- Work to complete -
Please reproduce every one of the items below word for word, keeping each line unchanged.

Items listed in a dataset
------------------------------

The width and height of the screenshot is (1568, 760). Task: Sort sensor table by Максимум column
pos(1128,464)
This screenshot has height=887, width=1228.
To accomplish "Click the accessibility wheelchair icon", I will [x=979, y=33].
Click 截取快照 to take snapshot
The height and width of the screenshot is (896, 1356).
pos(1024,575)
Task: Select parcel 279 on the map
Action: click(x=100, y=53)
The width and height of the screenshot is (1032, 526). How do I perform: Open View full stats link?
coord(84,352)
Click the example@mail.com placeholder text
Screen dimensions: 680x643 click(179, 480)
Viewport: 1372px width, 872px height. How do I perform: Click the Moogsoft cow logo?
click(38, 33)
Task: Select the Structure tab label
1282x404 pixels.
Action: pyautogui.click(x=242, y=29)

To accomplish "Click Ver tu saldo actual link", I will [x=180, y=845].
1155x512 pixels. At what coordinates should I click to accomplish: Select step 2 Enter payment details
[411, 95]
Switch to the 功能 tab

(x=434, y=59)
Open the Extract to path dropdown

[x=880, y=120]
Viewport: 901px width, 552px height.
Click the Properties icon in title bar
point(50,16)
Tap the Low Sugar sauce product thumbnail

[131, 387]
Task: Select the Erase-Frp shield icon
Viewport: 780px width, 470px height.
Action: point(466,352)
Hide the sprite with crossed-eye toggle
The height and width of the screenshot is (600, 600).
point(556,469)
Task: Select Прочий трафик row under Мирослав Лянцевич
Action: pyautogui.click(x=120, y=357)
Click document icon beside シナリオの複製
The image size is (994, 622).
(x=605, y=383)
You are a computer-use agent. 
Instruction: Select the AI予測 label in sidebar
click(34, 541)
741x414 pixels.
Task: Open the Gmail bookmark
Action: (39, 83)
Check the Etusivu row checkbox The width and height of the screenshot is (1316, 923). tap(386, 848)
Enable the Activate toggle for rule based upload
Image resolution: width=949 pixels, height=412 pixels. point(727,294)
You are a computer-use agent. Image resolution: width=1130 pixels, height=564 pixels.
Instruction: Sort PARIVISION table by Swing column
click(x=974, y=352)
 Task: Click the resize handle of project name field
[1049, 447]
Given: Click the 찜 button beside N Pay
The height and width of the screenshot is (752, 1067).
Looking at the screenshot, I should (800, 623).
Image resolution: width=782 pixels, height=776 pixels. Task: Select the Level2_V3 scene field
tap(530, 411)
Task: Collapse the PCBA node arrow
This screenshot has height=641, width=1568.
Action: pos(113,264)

------------------------------

- Task solution -
The width and height of the screenshot is (1568, 760). Task: Sort sensor table by Максимум column
pos(1128,464)
This screenshot has height=887, width=1228.
To accomplish "Click the accessibility wheelchair icon", I will [x=979, y=33].
Click 截取快照 to take snapshot
The height and width of the screenshot is (896, 1356).
pos(1024,575)
Task: Select parcel 279 on the map
Action: click(x=100, y=53)
The width and height of the screenshot is (1032, 526). How do I perform: Open View full stats link?
coord(84,352)
Click the example@mail.com placeholder text
Screen dimensions: 680x643 click(179, 480)
Viewport: 1372px width, 872px height. How do I perform: Click the Moogsoft cow logo?
click(38, 33)
Task: Select the Structure tab label
1282x404 pixels.
Action: pyautogui.click(x=242, y=29)

To accomplish "Click Ver tu saldo actual link", I will [x=180, y=845].
1155x512 pixels. At what coordinates should I click to accomplish: Select step 2 Enter payment details
[411, 95]
Switch to the 功能 tab

(x=434, y=59)
Open the Extract to path dropdown

[x=880, y=120]
Viewport: 901px width, 552px height.
Click the Properties icon in title bar
point(50,16)
Tap the Low Sugar sauce product thumbnail

[131, 387]
Task: Select the Erase-Frp shield icon
Viewport: 780px width, 470px height.
Action: point(466,352)
Hide the sprite with crossed-eye toggle
The height and width of the screenshot is (600, 600).
point(556,469)
Task: Select Прочий трафик row under Мирослав Лянцевич
Action: pyautogui.click(x=120, y=357)
Click document icon beside シナリオの複製
The image size is (994, 622).
(x=605, y=383)
You are a computer-use agent. 
Instruction: Select the AI予測 label in sidebar
click(34, 541)
741x414 pixels.
Task: Open the Gmail bookmark
Action: (39, 83)
Check the Etusivu row checkbox The width and height of the screenshot is (1316, 923). tap(386, 848)
Enable the Activate toggle for rule based upload
Image resolution: width=949 pixels, height=412 pixels. point(727,294)
You are a computer-use agent. Image resolution: width=1130 pixels, height=564 pixels.
Instruction: Sort PARIVISION table by Swing column
click(x=974, y=352)
 Task: Click the resize handle of project name field
[1049, 447]
Given: Click the 찜 button beside N Pay
The height and width of the screenshot is (752, 1067).
Looking at the screenshot, I should (800, 623).
Image resolution: width=782 pixels, height=776 pixels. Task: Select the Level2_V3 scene field
tap(530, 411)
Task: Collapse the PCBA node arrow
This screenshot has height=641, width=1568.
Action: pos(113,264)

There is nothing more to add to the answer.